===== EXERCISE DATA

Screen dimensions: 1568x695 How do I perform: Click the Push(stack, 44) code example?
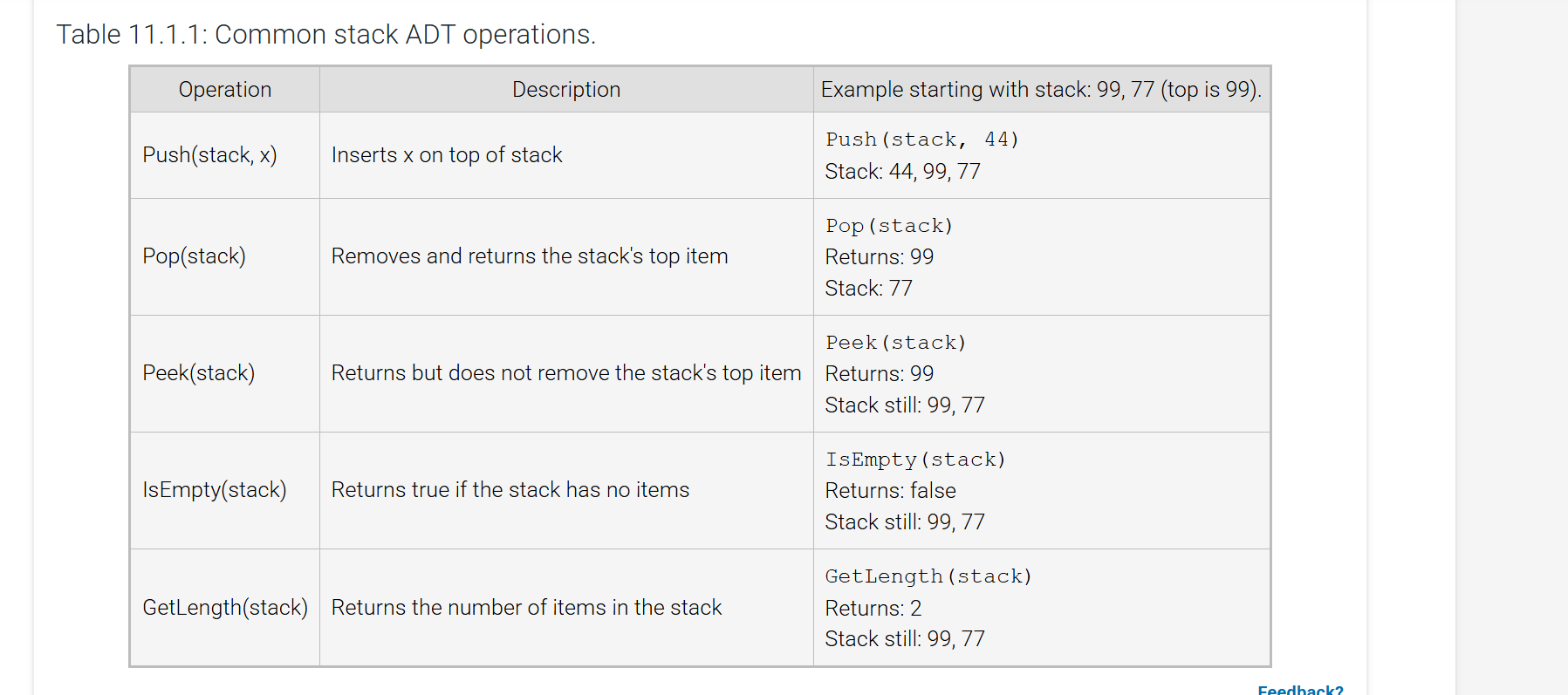pos(922,140)
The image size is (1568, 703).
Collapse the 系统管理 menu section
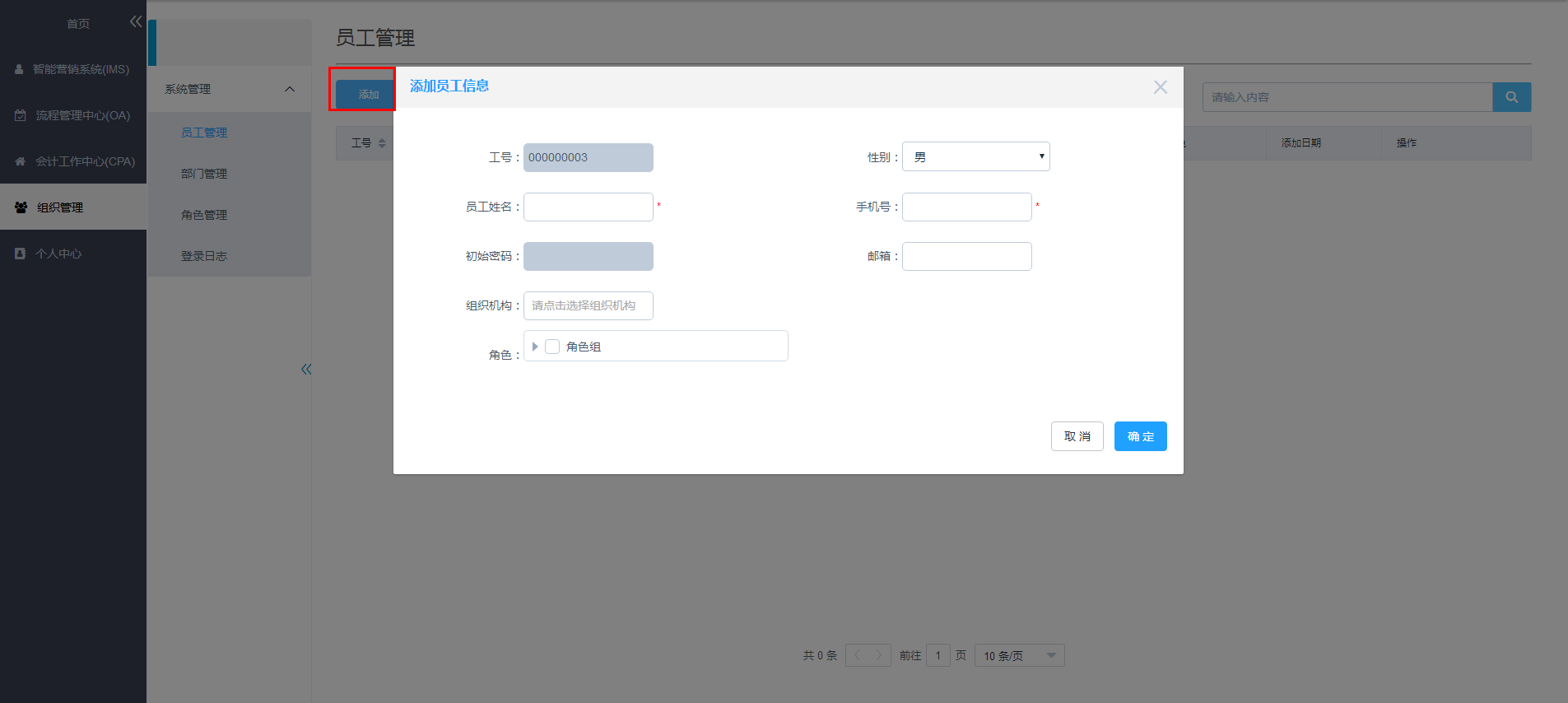(x=289, y=89)
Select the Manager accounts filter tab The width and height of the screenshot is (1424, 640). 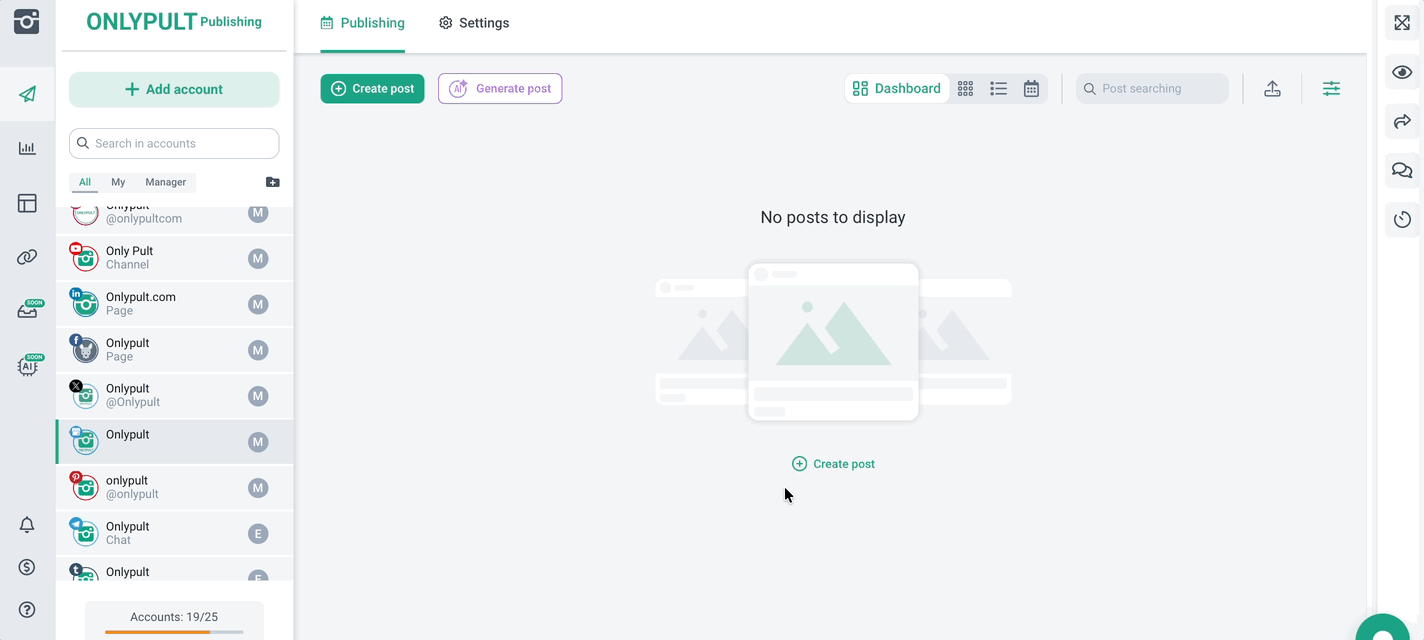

==========

> [INSTRUCTIONS FOR THE TASK]
Each record must be repeated exactly, and no picture may be carried over.

> [RESPONSE]
Screen dimensions: 1568x695 How do I perform: Click the Push(stack, 44) code example?
pos(922,140)
The image size is (1568, 703).
Collapse the 系统管理 menu section
(x=289, y=89)
Select the Manager accounts filter tab The width and height of the screenshot is (1424, 640). 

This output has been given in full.